To test whether preservation of time_MAP_Avg_below_76 would improve final parsimonious model performance with BPXGB, we allowed users to preselect features that the process would never eliminate (equivalent to augmenting feature reduction with expert guidance). If the preselected features landed in the elimination range of the pFI ranking, the process selected the next lowest-importance feature instead. We accordingly selected time_MAP_Avg_below_76 to be preserved.
Feature interpretation
The AutoML platform implements partial dependence plots (PDPs) for feature interpretation [40]. In brief, the platform averaged the outcome predictions for the training dataset while converting the values of a single feature to a single value. The set value for the feature of interest was then changed, scanning either across the continuous range or all possible categorical values depending on the feature’s data type. Plotting the average outcome prediction by the possible feature values produced the feature’s PDP for the model. We additionally pooled the partial dependence values across the 25 projects, calculated the mean and 95% confidence intervals, and created an aggregated PDP for each feature in the parsimonious BPlog and BPXGB models.
MAP threshold validation
To investigate the MAP thresholds that would be most predictive of patient outcome, we first removed the MAP threshold features from the final parsimonious feature lists of BPlog and BPXGB. We then created new lists by including a single MAP threshold feature using a different lower (in range of 70–85 mmHg) or upper (in range of 95–115 mmHg) threshold. Sweeping through each possible threshold value, this produced 16 feature lists with a lower MAP threshold feature and 21 feature lists with an upper MAP threshold feature. We additionally included a feature list with no MAP threshold feature. Across the 25 projects, we optimized models for each feature list, aggregated the model performance values, and summarized and plotted the results as mean and 95% confidence intervals. The model performance for the feature lists including both a lower and upper MAP threshold feature was the resulting parsimonious model from the feature reduction process prior.
Model validation
To validate the parsimonious BPlog and BPXGB models, we uploaded the validation dataset to the AutoML platform and predicted the probability of AIS improvement for each patient. The AutoML platform also calculated the best F1 threshold—the value that maximizes the F1 score—for each model in each project. We aggregated the predictions for each patient across the 25 projects to calculate mean and 95% confidence intervals. We similarly summarized the best F1 threshold values. To produce the confusion matrices, we compared the mean prediction value for each patient against the mean best F1 threshold value. Mean prediction values above the mean F1 threshold were considered positive predictions (i.e. patient improved) and conversely for negative predictions (i.e. no improvement).

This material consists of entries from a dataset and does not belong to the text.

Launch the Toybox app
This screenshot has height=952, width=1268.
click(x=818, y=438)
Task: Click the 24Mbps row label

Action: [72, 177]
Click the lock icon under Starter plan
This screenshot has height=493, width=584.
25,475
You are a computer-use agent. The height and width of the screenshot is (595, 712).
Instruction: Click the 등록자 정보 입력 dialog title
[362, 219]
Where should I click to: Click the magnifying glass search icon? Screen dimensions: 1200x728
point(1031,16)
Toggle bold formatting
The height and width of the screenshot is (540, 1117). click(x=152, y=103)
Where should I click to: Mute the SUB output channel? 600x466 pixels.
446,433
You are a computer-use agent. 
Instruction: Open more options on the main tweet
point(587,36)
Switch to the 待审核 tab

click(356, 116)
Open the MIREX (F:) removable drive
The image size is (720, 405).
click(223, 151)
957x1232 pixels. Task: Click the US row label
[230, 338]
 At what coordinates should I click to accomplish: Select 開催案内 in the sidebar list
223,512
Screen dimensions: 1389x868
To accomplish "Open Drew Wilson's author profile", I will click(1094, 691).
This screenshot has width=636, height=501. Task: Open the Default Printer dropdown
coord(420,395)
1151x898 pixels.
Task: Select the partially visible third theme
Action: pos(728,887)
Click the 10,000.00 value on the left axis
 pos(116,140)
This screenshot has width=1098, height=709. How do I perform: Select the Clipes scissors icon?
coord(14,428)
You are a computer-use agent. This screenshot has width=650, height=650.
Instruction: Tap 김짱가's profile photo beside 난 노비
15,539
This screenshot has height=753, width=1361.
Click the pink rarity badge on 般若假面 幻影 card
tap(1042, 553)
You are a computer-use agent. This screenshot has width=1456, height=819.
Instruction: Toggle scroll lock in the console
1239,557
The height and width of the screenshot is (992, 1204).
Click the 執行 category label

To determine whether there is data drift between the training and validation dataset, we deployed the parsimonious models on the DataRobot servers to access the data drift feature. In brief, the platform determines data drift between training and validation datasets by calculating the population stability index (PSI) for each of the features [42].
Combining both the training and validation datasets, we additionally performed dimensionality reduction via UMAP (umap R package [65]) for the 15 features preserved in the parsimonious BPlog and BPXGB models. Importantly, 9 of the 133 samples were missing values and were thus removed via listwise deletion for clustering analysis prior to UMAP. The resulting UMAP scores were used to cluster the patients via HDB Clustering (dbscan R package [66]) with a minimum cluster size of 8. The datapoints were then grouped according to training vs validation dataset and plotted. The circular borders containing the clusters were drawn manually for visual clarity. For the numeric features, we calculated the mean and 95% confidence interval of the distribution within each cluster.
Supporting information
S1 Fig. Normalized permutation feature importance (pFI) of each feature, aggregated from the 25 projects.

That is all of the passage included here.